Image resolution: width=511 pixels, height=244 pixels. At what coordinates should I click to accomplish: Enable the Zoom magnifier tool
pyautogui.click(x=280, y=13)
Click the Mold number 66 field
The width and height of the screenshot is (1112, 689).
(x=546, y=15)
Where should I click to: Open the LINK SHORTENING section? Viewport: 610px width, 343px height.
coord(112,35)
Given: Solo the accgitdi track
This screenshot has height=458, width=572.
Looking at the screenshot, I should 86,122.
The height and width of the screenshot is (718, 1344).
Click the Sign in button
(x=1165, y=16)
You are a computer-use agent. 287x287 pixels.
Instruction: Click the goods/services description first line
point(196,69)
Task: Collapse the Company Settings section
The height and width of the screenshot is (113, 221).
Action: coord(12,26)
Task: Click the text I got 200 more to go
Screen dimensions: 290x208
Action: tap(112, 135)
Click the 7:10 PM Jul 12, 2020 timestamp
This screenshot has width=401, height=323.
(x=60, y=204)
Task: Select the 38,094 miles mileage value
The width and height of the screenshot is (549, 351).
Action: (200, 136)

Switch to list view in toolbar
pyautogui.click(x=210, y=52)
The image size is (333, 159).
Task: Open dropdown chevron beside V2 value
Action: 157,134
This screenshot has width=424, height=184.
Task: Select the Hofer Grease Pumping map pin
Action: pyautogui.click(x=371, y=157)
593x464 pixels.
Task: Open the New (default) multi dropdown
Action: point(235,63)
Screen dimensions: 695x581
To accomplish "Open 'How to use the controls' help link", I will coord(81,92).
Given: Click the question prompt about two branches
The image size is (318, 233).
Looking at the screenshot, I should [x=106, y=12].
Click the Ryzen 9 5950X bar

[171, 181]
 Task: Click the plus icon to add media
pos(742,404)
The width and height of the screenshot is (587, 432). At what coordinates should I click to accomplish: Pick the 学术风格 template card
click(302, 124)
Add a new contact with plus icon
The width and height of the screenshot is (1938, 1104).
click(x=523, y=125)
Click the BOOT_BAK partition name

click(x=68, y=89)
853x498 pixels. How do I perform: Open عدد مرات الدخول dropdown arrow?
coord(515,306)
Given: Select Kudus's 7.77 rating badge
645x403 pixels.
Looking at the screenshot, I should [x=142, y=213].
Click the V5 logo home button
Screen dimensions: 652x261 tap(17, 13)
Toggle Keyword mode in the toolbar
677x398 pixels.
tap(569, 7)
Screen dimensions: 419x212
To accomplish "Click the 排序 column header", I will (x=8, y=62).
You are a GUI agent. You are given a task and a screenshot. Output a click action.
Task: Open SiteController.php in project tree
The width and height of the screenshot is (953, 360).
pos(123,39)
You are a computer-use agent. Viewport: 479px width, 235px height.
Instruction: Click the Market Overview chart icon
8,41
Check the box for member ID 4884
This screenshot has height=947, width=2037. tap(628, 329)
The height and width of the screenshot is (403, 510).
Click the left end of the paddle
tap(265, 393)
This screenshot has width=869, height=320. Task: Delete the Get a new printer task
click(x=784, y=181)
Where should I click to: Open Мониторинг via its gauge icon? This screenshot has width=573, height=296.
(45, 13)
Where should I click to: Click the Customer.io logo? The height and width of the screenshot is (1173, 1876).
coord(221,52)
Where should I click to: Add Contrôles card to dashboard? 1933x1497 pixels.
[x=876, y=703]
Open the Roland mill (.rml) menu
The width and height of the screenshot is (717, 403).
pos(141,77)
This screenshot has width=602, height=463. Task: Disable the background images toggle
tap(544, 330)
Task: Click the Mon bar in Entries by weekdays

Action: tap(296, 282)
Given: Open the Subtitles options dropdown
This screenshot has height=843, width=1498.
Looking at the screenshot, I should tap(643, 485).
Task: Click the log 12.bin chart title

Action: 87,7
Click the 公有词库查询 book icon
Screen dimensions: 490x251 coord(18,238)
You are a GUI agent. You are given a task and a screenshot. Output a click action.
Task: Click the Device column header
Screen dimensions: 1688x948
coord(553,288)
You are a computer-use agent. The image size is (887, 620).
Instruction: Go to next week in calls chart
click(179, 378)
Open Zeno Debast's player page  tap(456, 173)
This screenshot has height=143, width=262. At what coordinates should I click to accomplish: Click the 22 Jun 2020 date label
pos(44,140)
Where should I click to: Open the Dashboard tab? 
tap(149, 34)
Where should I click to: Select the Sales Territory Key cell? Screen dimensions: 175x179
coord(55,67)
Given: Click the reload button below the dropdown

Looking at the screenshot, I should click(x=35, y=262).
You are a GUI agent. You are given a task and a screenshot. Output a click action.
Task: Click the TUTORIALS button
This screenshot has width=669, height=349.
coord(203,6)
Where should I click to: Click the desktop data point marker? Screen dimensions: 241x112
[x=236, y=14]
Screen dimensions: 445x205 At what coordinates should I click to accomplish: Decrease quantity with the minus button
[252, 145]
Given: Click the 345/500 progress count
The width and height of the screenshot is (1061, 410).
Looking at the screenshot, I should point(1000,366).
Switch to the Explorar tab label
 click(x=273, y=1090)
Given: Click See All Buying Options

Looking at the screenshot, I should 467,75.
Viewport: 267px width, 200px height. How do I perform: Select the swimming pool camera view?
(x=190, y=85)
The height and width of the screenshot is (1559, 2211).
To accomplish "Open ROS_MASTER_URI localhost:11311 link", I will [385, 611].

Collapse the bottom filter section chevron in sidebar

::::::

YOUR GOAL » Write these lines as a JSON list of strings, one string per line, with blank lines omitted. Include every line of the records.

COMPLETE ANSWER »
[
  "Image resolution: width=511 pixels, height=244 pixels. At what coordinates should I click to accomplish: Enable the Zoom magnifier tool",
  "pyautogui.click(x=280, y=13)",
  "Click the Mold number 66 field",
  "The width and height of the screenshot is (1112, 689).",
  "(x=546, y=15)",
  "Where should I click to: Open the LINK SHORTENING section? Viewport: 610px width, 343px height.",
  "coord(112,35)",
  "Given: Solo the accgitdi track",
  "This screenshot has height=458, width=572.",
  "Looking at the screenshot, I should 86,122.",
  "The height and width of the screenshot is (718, 1344).",
  "Click the Sign in button",
  "(x=1165, y=16)",
  "You are a computer-use agent. 287x287 pixels.",
  "Instruction: Click the goods/services description first line",
  "point(196,69)",
  "Task: Collapse the Company Settings section",
  "The height and width of the screenshot is (113, 221).",
  "Action: coord(12,26)",
  "Task: Click the text I got 200 more to go",
  "Screen dimensions: 290x208",
  "Action: tap(112, 135)",
  "Click the 7:10 PM Jul 12, 2020 timestamp",
  "This screenshot has width=401, height=323.",
  "(x=60, y=204)",
  "Task: Select the 38,094 miles mileage value",
  "The width and height of the screenshot is (549, 351).",
  "Action: (200, 136)",
  "Switch to list view in toolbar",
  "pyautogui.click(x=210, y=52)",
  "The image size is (333, 159).",
  "Task: Open dropdown chevron beside V2 value",
  "Action: 157,134",
  "This screenshot has width=424, height=184.",
  "Task: Select the Hofer Grease Pumping map pin",
  "Action: pyautogui.click(x=371, y=157)",
  "593x464 pixels.",
  "Task: Open the New (default) multi dropdown",
  "Action: point(235,63)",
  "Screen dimensions: 695x581",
  "To accomplish \"Open 'How to use the controls' help link\", I will coord(81,92).",
  "Given: Click the question prompt about two branches",
  "The image size is (318, 233).",
  "Looking at the screenshot, I should [x=106, y=12].",
  "Click the Ryzen 9 5950X bar",
  "[171, 181]",
  " Task: Click the plus icon to add media",
  "pos(742,404)",
  "The width and height of the screenshot is (587, 432). At what coordinates should I click to accomplish: Pick the 学术风格 template card",
  "click(302, 124)",
  "Add a new contact with plus icon",
  "The width and height of the screenshot is (1938, 1104).",
  "click(x=523, y=125)",
  "Click the BOOT_BAK partition name",
  "click(x=68, y=89)",
  "853x498 pixels. How do I perform: Open عدد مرات الدخول dropdown arrow?",
  "coord(515,306)",
  "Given: Select Kudus's 7.77 rating badge",
  "645x403 pixels.",
  "Looking at the screenshot, I should [x=142, y=213].",
  "Click the V5 logo home button",
  "Screen dimensions: 652x261 tap(17, 13)",
  "Toggle Keyword mode in the toolbar",
  "677x398 pixels.",
  "tap(569, 7)",
  "Screen dimensions: 419x212",
  "To accomplish \"Click the 排序 column header\", I will (x=8, y=62).",
  "You are a GUI agent. You are given a task and a screenshot. Output a click action.",
  "Task: Open SiteController.php in project tree",
  "The width and height of the screenshot is (953, 360).",
  "pos(123,39)",
  "You are a computer-use agent. Viewport: 479px width, 235px height.",
  "Instruction: Click the Market Overview chart icon",
  "8,41",
  "Check the box for member ID 4884",
  "This screenshot has height=947, width=2037. tap(628, 329)",
  "The height and width of the screenshot is (403, 510).",
  "Click the left end of the paddle",
  "tap(265, 393)",
  "This screenshot has width=869, height=320. Task: Delete the Get a new printer task",
  "click(x=784, y=181)",
  "Where should I click to: Open Мониторинг via its gauge icon? This screenshot has width=573, height=296.",
  "(45, 13)",
  "Where should I click to: Click the Customer.io logo? The height and width of the screenshot is (1173, 1876).",
  "coord(221,52)",
  "Where should I click to: Add Contrôles card to dashboard? 1933x1497 pixels.",
  "[x=876, y=703]",
  "Open the Roland mill (.rml) menu",
  "The width and height of the screenshot is (717, 403).",
  "pos(141,77)",
  "This screenshot has width=602, height=463. Task: Disable the background images toggle",
  "tap(544, 330)",
  "Task: Click the Mon bar in Entries by weekdays",
  "Action: tap(296, 282)",
  "Given: Open the Subtitles options dropdown",
  "This screenshot has height=843, width=1498.",
  "Looking at the screenshot, I should tap(643, 485).",
  "Task: Click the log 12.bin chart title",
  "Action: 87,7",
  "Click the 公有词库查询 book icon",
  "Screen dimensions: 490x251 coord(18,238)",
  "You are a GUI agent. You are given a task and a screenshot. Output a click action.",
  "Task: Click the Device column header",
  "Screen dimensions: 1688x948",
  "coord(553,288)",
  "You are a computer-use agent. The image size is (887, 620).",
  "Instruction: Go to next week in calls chart",
  "click(179, 378)",
  "Open Zeno Debast's player page  tap(456, 173)",
  "This screenshot has height=143, width=262. At what coordinates should I click to accomplish: Click the 22 Jun 2020 date label",
  "pos(44,140)",
  "Where should I click to: Open the Dashboard tab? ",
  "tap(149, 34)",
  "Where should I click to: Select the Sales Territory Key cell? Screen dimensions: 175x179",
  "coord(55,67)",
  "Given: Click the reload button below the dropdown",
  "Looking at the screenshot, I should click(x=35, y=262).",
  "You are a GUI agent. You are given a task and a screenshot. Output a click action.",
  "Task: Click the TUTORIALS button",
  "This screenshot has width=669, height=349.",
  "coord(203,6)",
  "Where should I click to: Click the desktop data point marker? Screen dimensions: 241x112",
  "[x=236, y=14]",
  "Screen dimensions: 445x205 At what coordinates should I click to accomplish: Decrease quantity with the minus button",
  "[252, 145]",
  "Given: Click the 345/500 progress count",
  "The width and height of the screenshot is (1061, 410).",
  "Looking at the screenshot, I should point(1000,366).",
  "Switch to the Explorar tab label",
  " click(x=273, y=1090)",
  "Given: Click See All Buying Options",
  "Looking at the screenshot, I should 467,75.",
  "Viewport: 267px width, 200px height. How do I perform: Select the swimming pool camera view?",
  "(x=190, y=85)",
  "The height and width of the screenshot is (1559, 2211).",
  "To accomplish \"Open ROS_MASTER_URI localhost:11311 link\", I will [385, 611].",
  "Collapse the bottom filter section chevron in sidebar"
]